What you are asked to do ->
A word-for-word copy of the data is what's wanted, with no pictures.

Records from a dataset:

────────────────────────────────────────

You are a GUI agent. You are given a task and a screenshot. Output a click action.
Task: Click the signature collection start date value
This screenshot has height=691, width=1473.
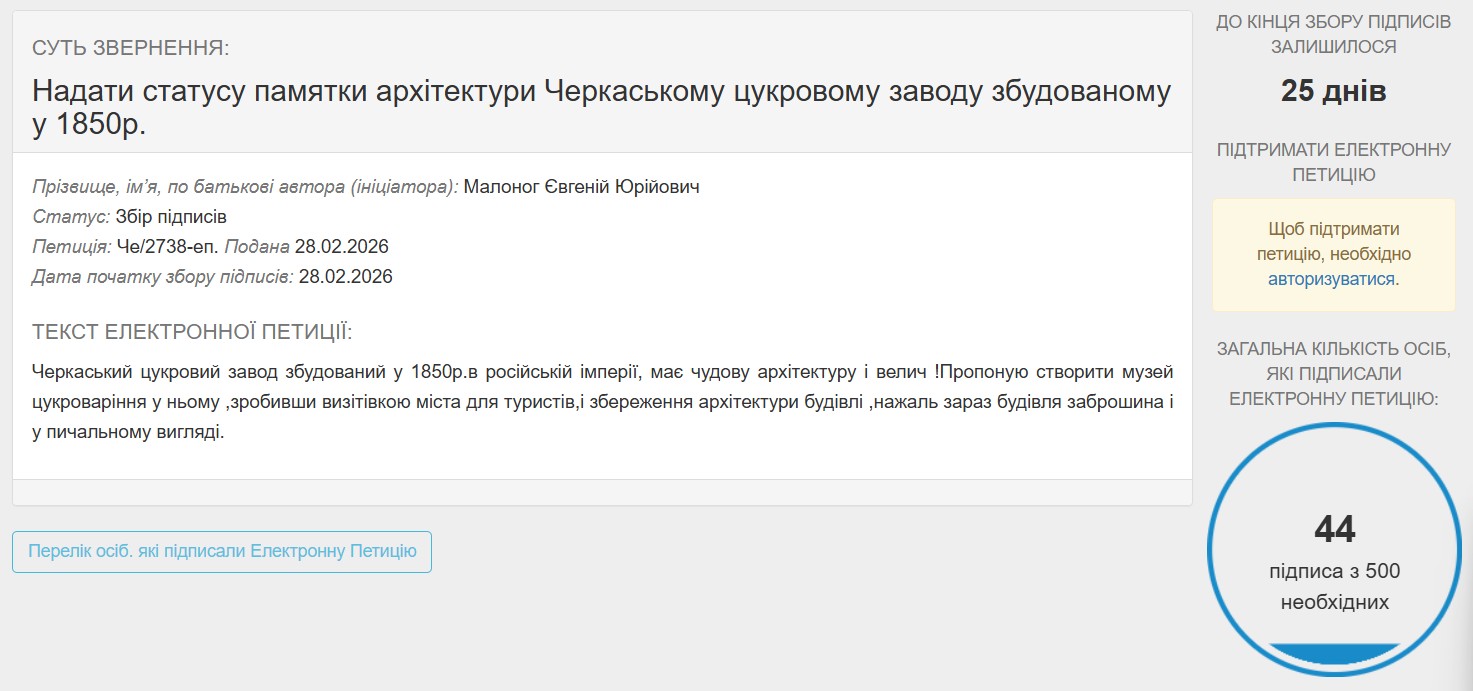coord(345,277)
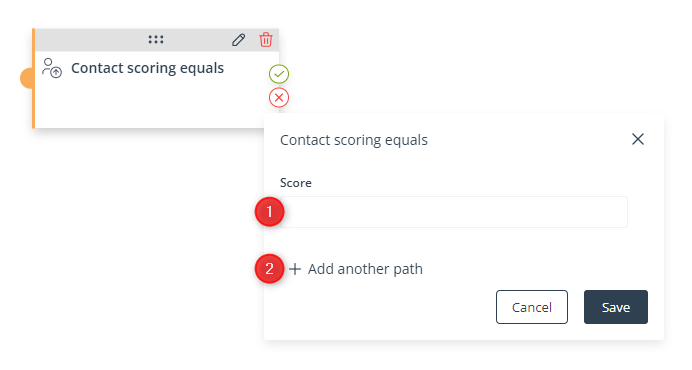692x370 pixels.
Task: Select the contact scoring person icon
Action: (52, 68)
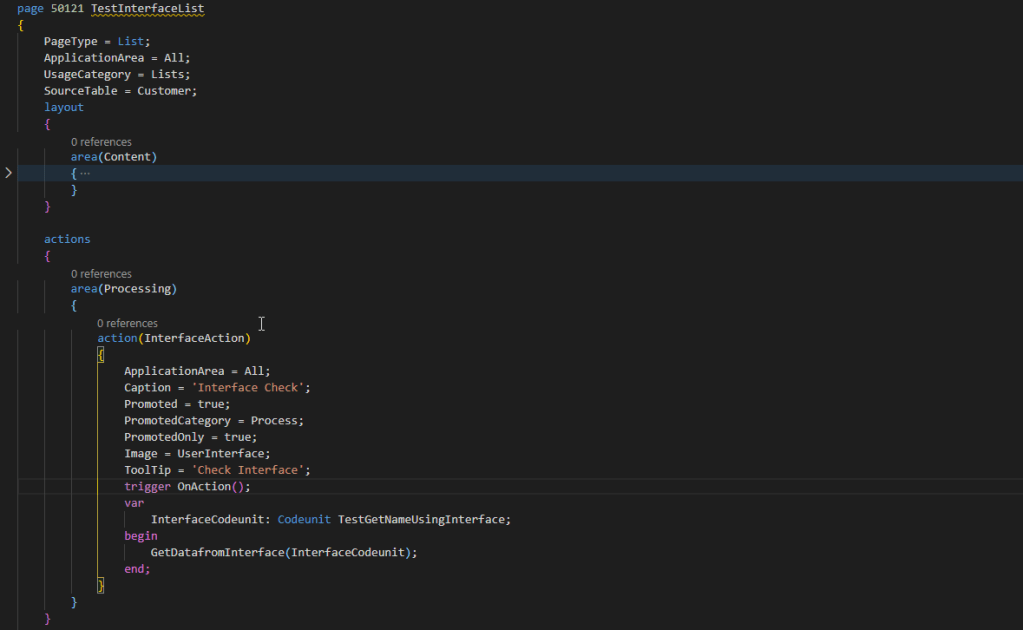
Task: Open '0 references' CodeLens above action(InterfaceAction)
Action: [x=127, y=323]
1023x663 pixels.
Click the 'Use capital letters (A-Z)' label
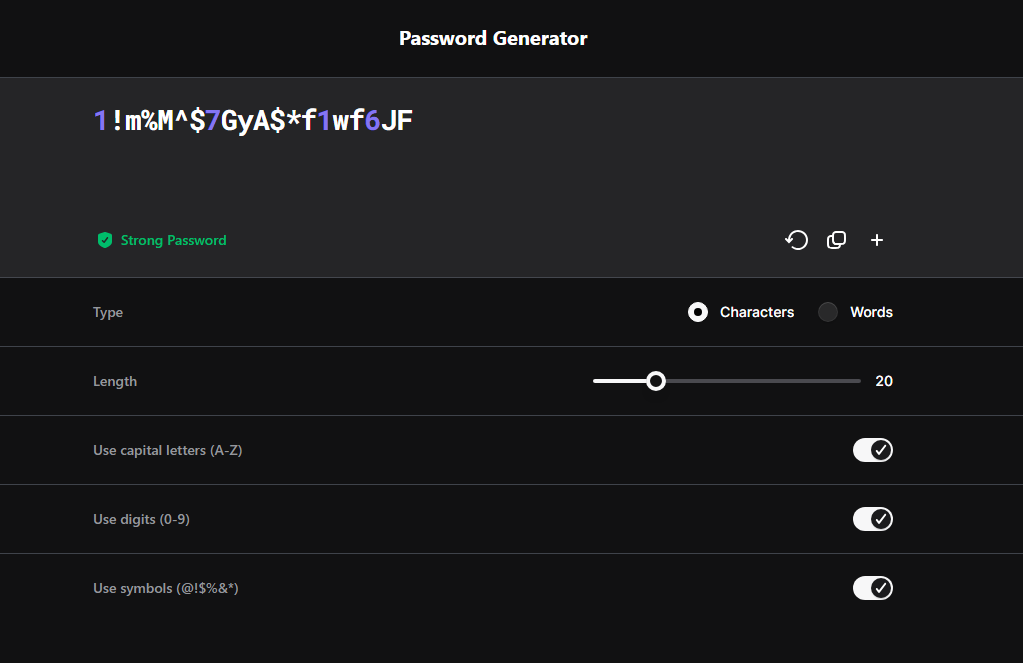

────────────────────────────────────────

Exercise response ->
You are a GUI agent. You are given a task and a screenshot. Output a click action.
Task: Click the signature collection start date value
This screenshot has height=691, width=1473.
coord(345,277)
692x370 pixels.
Task: Select the contact scoring person icon
Action: (52, 68)
Task: Open '0 references' CodeLens above action(InterfaceAction)
Action: [x=127, y=323]
1023x663 pixels.
Click the 'Use capital letters (A-Z)' label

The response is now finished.